Später bot das Haus einer jungen Mutter und deren Kindern Schutz und Zuflucht, wenn sie vom Berg Richtung Dorf unterwegs waren und die Frau vor ihrem Mann fliehen musste. Oft versteckte sie ihren Kinderwagen hinter dem Haus und flüchtete mit ihren Kindern ins Innere des Hauses.

Die junge Frau die damals Schutz suchte war Maria Theresia Wilhelm aus dem gleichnahmigen Buch "Maria Theresia Wilhelm - spurlos verschwunden" von Stefan Keller.

Eine Geschichte wie sie zu Zeiten des 2. Weltkrieges vielerorts passiert ist. In der ganzen Schweiz wurden Erwachsene und Kinder in Heime, Anstalten und Psychiatrien gesteckt, weil sie nicht ins Dorfbild passten. Ganz zu schweigen von der damals betriebenen Zwangssterilisation im Zuge der "nationalistischen Rassenhygienik" der damals viele junge Schweizerfrauen zum Opfer fielen. Da genügte es, unverheiratet schwanger zu sein und von den Behörden als "nicht urteilungsfähig" abgestempelt zu werden. Die letzte öffentliche Zwangssterilisation wurde 1987 vorgenommen.

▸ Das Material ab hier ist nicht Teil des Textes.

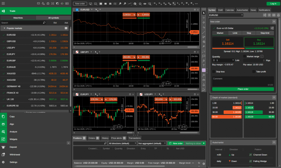Image resolution: width=281 pixels, height=168 pixels.
Task: Open the Indicators (f) icon in the top toolbar
Action: coord(135,4)
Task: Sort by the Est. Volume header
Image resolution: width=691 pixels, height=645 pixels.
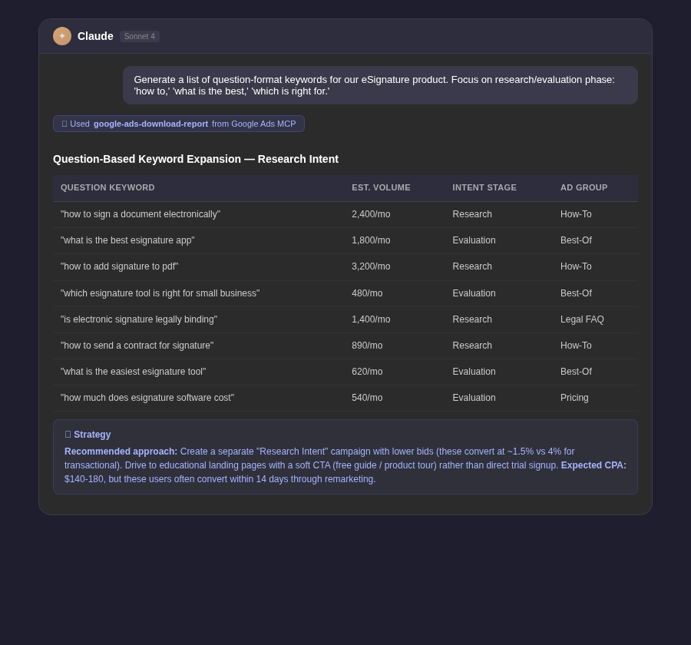Action: click(x=381, y=187)
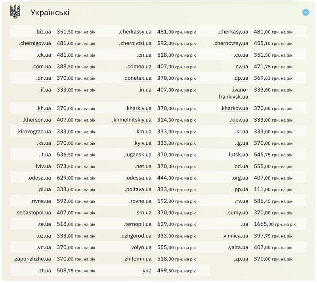The height and width of the screenshot is (283, 317).
Task: Click the .com.ua domain link
Action: tap(41, 67)
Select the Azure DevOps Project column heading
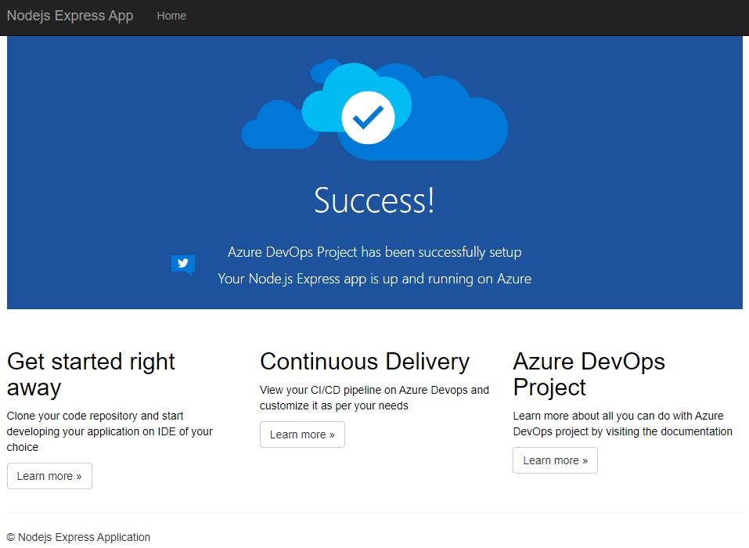The image size is (749, 548). coord(589,374)
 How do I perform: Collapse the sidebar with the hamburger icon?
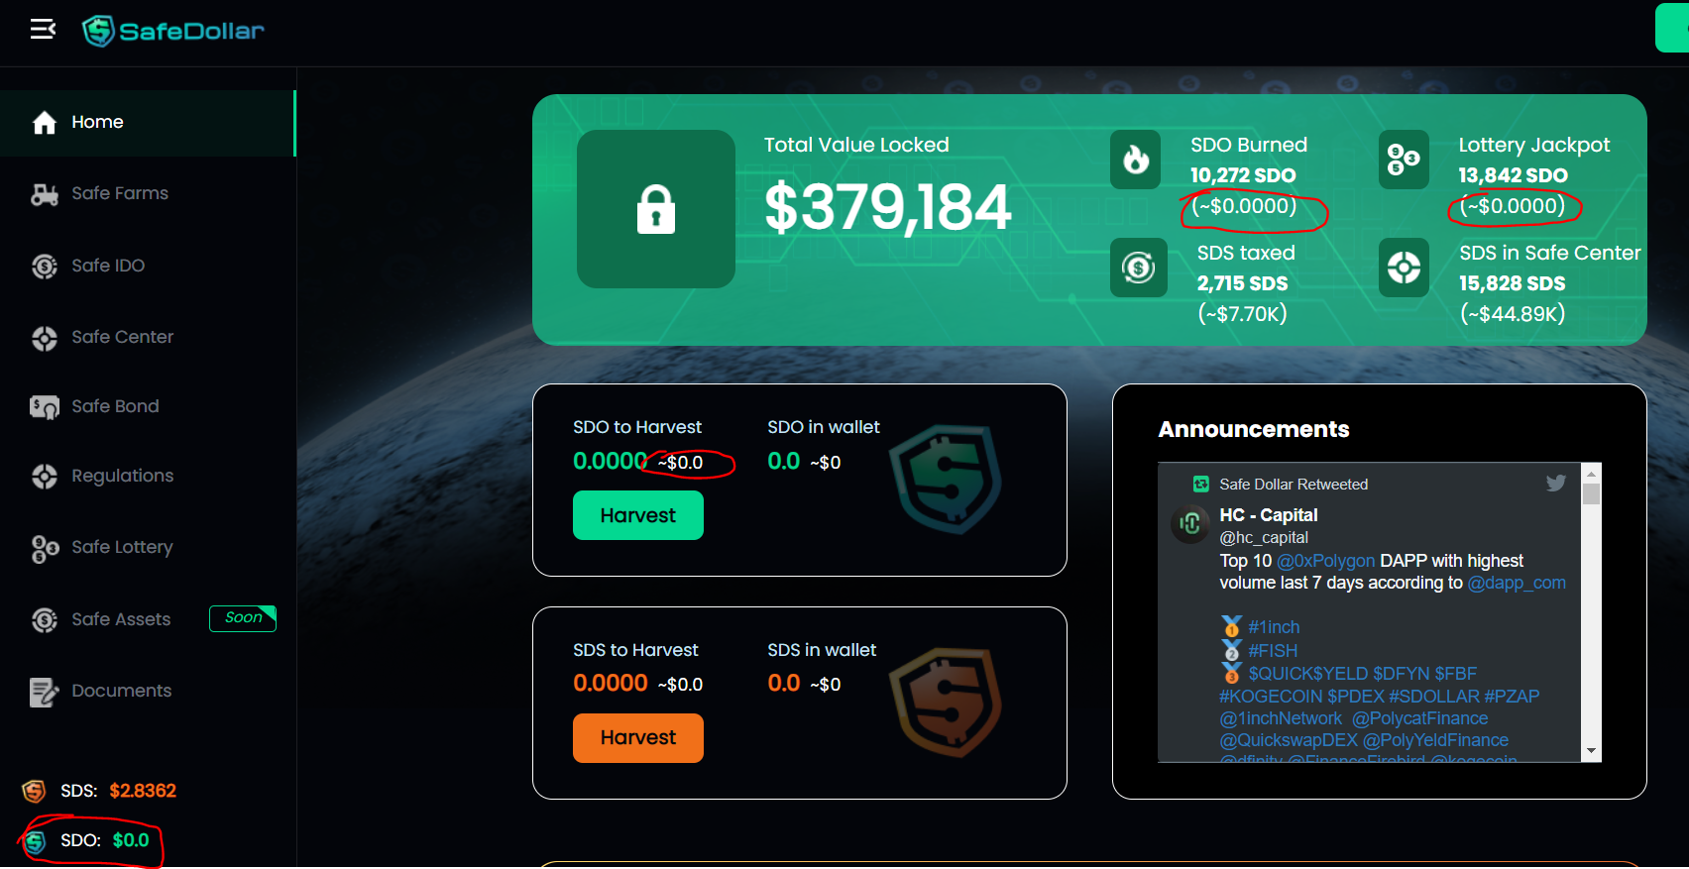(43, 30)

Nun zur Geschichte von Maria Theresia Wilhelm:

Die junge Vorarlbergerin Maria Theresia Wilhelm übernahm 1936 eine Stelle als Serviertochter Bergrestaurant Gemsli; Sevelerberg. Dort lernte sie den Wildhüter Ulrich Gantenbein (Sandbühler genannt) vom Studnerberg in Grabs kennen. Ihre gegenseitige Sympathie entfaltete sich bald zu einer innigen Liebe. Ulrich Gantenbein liess sich von seiner Frau scheiden und heiratete die Gastarbeiterin Maria Theresia Wilhelm. Die Ehe stand von Anbeginn unter einem schlechten Stern. Differenzen innerhalb der eigenen Familie wie auch mit den  Behörden, vereitelten dem jungen Paar den erwünschten Ehesegen. Das feurige Temperament des Sandbühlers und seine Eigenwilligkeit führten zu wiederholten Einweisungen in die Psychiatirsche Klinik, Arbeitsanstalt und ins Gefängnis.

Maria Theresia blieb oft alleine am Studnerberg zurück. Von ihren Nachbarn wurde sie nie akzeptiert oder gar in die Gemeinschaft integriert. Maria Theresia zerbrach wohl unter dem, durch die misslichen Lebensumstände geprägten Leidensdruck und wurde 1945 erstmals krank. Sie fiel der lokalen Behörde aufgrund ihres plötzlichen, unadäquaten Verhaltens auf. Maria Theresia tanzte mit offenen Haaren und sang; irgendwo auf einer Strasse. Frau Gantenbein wurde der Heil- und Pflegeanstalt St.Pirminsberg zugewiesen. Dort verblieb sie – mit einigen, kürzeren Unterbrüchen – während den folgenden 15 Jahren. Maria Theresia erlebte Elektroschock- und Schlafkuren und das gefürchtete "Deckelbad". Ihre Ehe mit Ulrich Gantenbein wurde 1948 geschieden und die elterliche Gewalt über ihre Kinder, wurde ihr entzogen. Die Kinder wurden getrennt und bei verschiedenen Pflegefamilien untergebracht.

Am 20. Juni 1960 verschwindet Maria Theresia spurlos. Mit der Absicht, sich ein Paar neue Schuhe zu kaufen, wanderte Maria Theresia von Grabs nach Buchs. Wohin ihr Weg führte, ist bis heute unbekannt.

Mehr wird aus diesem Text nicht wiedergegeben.